WHAT YOU ARE ASKED TO DO: Pick out each line in the entries below that contains the word "badge", and copy those lines. Case matters.

- - - - -

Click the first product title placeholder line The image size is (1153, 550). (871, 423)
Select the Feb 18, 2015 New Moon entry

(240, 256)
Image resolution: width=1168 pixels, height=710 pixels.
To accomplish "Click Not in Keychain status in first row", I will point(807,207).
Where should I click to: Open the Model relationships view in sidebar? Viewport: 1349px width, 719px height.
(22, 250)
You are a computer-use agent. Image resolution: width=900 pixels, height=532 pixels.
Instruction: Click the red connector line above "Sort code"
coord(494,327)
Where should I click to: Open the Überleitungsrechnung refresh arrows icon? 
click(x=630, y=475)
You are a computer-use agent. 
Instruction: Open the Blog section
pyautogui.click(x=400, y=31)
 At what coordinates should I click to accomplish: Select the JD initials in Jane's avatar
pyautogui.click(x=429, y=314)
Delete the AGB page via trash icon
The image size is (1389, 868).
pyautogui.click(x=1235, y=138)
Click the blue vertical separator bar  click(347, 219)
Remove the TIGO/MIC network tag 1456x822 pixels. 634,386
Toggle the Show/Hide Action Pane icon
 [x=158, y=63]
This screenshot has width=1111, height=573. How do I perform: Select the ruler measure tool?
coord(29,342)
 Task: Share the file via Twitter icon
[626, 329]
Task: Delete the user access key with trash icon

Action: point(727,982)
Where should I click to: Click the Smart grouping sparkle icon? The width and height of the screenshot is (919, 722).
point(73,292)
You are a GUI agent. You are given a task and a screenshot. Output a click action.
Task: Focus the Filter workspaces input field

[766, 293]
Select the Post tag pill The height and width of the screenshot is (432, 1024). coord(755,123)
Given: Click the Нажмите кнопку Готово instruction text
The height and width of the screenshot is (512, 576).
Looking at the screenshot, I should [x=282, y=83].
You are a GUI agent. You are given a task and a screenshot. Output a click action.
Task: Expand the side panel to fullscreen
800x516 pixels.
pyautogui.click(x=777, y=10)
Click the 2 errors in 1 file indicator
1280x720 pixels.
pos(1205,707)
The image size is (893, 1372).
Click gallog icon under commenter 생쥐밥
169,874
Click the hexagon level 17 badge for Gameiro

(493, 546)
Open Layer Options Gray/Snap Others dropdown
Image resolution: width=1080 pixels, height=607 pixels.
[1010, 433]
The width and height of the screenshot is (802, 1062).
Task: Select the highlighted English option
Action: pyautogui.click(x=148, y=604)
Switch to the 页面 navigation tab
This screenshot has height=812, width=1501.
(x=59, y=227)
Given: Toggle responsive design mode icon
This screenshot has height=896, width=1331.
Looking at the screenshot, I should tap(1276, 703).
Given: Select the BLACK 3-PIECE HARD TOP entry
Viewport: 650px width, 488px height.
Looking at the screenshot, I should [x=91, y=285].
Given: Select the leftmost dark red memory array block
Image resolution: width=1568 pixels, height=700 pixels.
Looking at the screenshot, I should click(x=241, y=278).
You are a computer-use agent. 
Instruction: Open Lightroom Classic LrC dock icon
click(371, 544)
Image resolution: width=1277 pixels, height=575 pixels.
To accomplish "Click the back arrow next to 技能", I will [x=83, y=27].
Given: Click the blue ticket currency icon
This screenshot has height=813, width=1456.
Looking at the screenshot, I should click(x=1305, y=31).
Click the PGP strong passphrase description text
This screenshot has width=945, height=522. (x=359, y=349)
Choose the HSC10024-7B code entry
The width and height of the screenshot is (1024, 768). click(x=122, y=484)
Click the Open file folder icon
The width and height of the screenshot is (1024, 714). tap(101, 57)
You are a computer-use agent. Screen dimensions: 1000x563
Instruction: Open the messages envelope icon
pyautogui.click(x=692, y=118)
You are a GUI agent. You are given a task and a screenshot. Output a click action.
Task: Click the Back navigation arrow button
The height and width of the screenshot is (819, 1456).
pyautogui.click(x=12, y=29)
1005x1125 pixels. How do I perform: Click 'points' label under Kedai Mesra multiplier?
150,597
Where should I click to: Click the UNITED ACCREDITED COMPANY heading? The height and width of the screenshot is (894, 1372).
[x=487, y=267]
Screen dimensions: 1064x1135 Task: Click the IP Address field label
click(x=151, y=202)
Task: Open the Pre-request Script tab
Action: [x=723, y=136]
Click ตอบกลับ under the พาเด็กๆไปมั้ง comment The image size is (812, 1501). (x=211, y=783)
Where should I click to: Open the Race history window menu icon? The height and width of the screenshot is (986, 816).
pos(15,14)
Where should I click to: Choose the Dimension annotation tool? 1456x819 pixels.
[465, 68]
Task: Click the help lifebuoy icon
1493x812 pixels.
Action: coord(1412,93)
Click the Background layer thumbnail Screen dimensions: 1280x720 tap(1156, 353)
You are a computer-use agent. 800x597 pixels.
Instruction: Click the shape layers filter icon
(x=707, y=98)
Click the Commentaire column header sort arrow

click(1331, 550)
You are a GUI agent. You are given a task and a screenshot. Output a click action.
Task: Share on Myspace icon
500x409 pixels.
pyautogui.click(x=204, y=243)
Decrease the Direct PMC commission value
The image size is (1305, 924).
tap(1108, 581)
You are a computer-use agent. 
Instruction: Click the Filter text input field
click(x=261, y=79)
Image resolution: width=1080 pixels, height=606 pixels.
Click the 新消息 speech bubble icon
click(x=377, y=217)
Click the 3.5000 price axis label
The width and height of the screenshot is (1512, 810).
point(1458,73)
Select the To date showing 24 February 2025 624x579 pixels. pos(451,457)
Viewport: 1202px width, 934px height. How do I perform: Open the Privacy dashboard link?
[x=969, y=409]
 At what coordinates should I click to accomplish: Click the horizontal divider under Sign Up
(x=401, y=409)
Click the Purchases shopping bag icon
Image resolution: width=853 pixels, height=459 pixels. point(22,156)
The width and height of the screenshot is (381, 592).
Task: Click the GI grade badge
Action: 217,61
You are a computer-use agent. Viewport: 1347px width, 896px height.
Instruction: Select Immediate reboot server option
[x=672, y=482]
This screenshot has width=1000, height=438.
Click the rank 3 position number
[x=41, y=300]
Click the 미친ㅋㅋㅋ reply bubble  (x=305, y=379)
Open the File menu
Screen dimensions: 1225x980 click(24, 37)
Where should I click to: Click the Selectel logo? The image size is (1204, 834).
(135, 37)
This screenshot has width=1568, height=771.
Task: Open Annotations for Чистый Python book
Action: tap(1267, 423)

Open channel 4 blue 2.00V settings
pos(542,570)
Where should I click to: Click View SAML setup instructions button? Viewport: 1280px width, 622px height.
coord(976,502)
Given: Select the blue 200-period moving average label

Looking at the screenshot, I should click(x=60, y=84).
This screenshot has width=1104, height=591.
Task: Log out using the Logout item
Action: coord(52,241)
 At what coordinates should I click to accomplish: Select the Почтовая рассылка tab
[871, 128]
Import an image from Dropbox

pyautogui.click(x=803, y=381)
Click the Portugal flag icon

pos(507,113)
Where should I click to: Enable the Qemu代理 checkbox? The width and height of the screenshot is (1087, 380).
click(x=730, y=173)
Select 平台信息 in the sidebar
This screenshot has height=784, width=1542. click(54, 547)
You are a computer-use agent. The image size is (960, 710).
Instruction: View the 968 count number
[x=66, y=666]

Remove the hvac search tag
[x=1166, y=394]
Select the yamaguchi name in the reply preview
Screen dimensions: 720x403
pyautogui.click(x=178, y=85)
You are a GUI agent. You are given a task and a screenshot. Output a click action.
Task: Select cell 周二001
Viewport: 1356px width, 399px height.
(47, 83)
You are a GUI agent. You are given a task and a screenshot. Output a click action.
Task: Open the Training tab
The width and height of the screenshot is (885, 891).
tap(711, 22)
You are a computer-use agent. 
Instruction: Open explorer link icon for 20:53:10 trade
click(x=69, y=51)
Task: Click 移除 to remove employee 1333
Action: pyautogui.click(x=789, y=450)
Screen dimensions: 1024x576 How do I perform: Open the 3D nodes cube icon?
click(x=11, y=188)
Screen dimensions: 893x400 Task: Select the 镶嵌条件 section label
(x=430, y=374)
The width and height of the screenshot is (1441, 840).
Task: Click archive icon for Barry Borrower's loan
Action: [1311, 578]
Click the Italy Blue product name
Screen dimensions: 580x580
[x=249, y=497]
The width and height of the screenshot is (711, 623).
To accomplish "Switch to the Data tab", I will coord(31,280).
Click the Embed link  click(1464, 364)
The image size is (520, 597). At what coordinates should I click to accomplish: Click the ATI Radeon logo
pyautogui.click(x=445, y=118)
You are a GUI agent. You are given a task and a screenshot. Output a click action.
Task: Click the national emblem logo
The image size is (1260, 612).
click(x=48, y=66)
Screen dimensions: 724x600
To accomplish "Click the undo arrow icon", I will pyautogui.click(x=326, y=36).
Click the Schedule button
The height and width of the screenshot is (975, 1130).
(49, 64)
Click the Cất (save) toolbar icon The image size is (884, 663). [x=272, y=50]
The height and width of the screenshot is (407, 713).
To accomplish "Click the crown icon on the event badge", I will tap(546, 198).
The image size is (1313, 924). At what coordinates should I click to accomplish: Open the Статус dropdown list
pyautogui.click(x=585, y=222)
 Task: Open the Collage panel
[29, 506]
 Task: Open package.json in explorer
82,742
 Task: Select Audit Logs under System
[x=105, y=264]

- - - - -

OUTPUT OF THE EXERCISE:
Click the hexagon level 17 badge for Gameiro
Task: Click the GI grade badge
To accomplish "Click the crown icon on the event badge", I will tap(546, 198).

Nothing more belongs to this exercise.